By Saby Reyes-Kulkarni · August 18, 2023 Merch for this release:
Vinyl LP, Cassette, Compact Disc (CD)

It’s one of music’s great ironies that contemporary artists routinely emulate old recording techniques that were once thought to be subpar—a phenomenon that’s particularly prevalent in death metal. When bands like Repulsion, Autopsy, Carcass, and others first started recording in the mid-‘80s, the crude production values available to them resulted in sound quality that was, to put it kindly, often as murky as it was harsh. And, even as death metal production has grown exponentially more sophisticated over time, the ratty fidelity of the genre’s earliest offerings has never lost its appeal. Just ask the members of the Portland quartet Dripping Decay

Led by guitarist Neil Smith (aka Maniac Neil), an avid death/grind/gore enthusiast who’s been immersed in the scene since the ‘90s, Dripping Decay celebrate that bygone point in the pop culture timeline when underground metal and independent horror films shared a renegade DIY mentality. And their full-length debut, Festering Grotesqueries, fully embodies those splatterhouse values. 

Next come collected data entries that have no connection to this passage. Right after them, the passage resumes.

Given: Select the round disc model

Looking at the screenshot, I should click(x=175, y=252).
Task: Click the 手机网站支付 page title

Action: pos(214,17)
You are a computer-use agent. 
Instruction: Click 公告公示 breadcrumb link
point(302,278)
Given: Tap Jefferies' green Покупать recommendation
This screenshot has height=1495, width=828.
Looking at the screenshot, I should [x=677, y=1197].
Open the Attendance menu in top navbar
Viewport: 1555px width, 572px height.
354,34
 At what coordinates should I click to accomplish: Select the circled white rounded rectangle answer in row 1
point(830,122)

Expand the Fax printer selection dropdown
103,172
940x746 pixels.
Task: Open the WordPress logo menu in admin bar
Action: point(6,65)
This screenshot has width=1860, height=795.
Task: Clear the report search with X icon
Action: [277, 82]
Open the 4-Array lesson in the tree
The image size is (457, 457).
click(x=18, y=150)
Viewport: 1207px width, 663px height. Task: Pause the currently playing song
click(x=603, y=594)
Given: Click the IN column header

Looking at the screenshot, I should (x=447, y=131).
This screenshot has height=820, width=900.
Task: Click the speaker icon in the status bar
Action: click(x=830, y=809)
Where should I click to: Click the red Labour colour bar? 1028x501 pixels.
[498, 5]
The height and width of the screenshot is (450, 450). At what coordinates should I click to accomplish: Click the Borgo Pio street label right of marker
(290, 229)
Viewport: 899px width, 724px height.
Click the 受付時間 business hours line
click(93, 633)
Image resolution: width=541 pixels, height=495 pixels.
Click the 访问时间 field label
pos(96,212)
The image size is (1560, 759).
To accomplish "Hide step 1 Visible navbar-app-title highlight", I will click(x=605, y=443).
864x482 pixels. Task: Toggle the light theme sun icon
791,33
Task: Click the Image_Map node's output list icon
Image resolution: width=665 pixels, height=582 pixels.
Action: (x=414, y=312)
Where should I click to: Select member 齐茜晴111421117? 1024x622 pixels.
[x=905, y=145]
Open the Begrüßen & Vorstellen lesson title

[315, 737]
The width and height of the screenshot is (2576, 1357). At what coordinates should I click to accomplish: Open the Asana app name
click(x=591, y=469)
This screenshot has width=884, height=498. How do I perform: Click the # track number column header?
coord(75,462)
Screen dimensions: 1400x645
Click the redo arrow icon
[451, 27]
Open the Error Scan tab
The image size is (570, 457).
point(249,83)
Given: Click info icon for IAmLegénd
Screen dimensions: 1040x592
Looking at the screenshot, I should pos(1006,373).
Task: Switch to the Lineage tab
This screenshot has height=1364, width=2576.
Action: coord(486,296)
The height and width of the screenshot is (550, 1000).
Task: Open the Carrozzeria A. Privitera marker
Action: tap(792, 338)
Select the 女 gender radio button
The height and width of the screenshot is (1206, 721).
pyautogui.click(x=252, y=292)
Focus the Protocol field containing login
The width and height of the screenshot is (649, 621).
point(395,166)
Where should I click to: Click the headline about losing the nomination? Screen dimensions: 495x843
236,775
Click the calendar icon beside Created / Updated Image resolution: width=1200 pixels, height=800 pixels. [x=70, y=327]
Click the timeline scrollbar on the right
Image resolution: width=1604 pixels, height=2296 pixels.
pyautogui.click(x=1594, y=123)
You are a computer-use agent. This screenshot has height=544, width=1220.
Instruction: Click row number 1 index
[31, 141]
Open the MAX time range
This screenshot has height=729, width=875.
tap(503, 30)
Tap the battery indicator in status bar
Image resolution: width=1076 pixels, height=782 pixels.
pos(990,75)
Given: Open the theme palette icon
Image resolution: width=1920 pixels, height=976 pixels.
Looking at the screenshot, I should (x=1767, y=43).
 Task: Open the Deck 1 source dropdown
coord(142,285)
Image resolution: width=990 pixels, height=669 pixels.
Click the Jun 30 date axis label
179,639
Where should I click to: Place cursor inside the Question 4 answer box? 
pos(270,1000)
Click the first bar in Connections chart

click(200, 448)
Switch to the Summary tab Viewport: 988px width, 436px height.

Take the first track, “Autocannibal Ecstasy.” Opening with a moody, John Carpenter-esque synthesizer intro that underscores the band’s affinity for film music, it employs a guttural riffing style reminiscent of Repulsion’s proto-grind classic Horrified for a gruesome, and yet faintly satirical story involving an overeager cannibal feasting on their own flesh. Vocalist Eric Stucke springs into character, grunting, howling and bellowing: “Organs rushing from my wounds/ Thinking of the things I’ll do/ Things I couldn’t do to someone else/ I climax doing to myself.” Drummer Jason Borton, meanwhile, combines off-the-rails frenzy with rock-solid precision. 

As fans steeped in the history of this music, Borton and company clearly recognize that extreme metal’s drumming pioneers—Chris Reifert, Mick Harris, Ken Owen, Gene Hoglan, etc.—initially groped their way forward, inventing a new approach to rhythm in real time. Borton is far too skilled a drummer to mimic the amateurism of early death metal, but he somehow dirties his playing just enough, stabilizing Festering Grotesqueries’s feverish dynamics without compromising on brute force. Pay close attention, though, on full-throttle tracks like “Barf Bag” and “Dissolve Me” and you’ll hear Borton accenting Smith’s riffs countless times with cymbal flourishes as he blasts away in perfect time.

Oddly, although Dripping Decay clearly like to keep it raw, engineers Derek Leisy and Vincent Detto capture the band with a startling clarity that simply wasn’t available at the time records like Horrified and Reek of Putrefaction were made. Stucke’s vocals in particular are (at times) surprisingly intelligible. If terms like “exmorphogenesis,” “permaculture,” and “adipocere” suggest an intellect lurking beneath the schlock, rest assured that Dripping Decay never let up on schlock value. The most memorable scene from Festering Grotesqueries sums up the band’s ethos best, when Stucke sings a Smith lyric about a murderous zombie descending on a bunch of “douchebags” partying in a cemetery on the title track.

Of course, these unsuspecting douches all die “limb from limb”—punished for “blasting shitty pop music” and “acting like clowns.” If there are any underlying points that Smith and Stucke are trying to make here, the two of them do a rather effective job of burying whatever adult insights they might have to offer. Like so much of the music it draws from, Festering Grotesqueries is most gripping when the band is at its most lighthearted.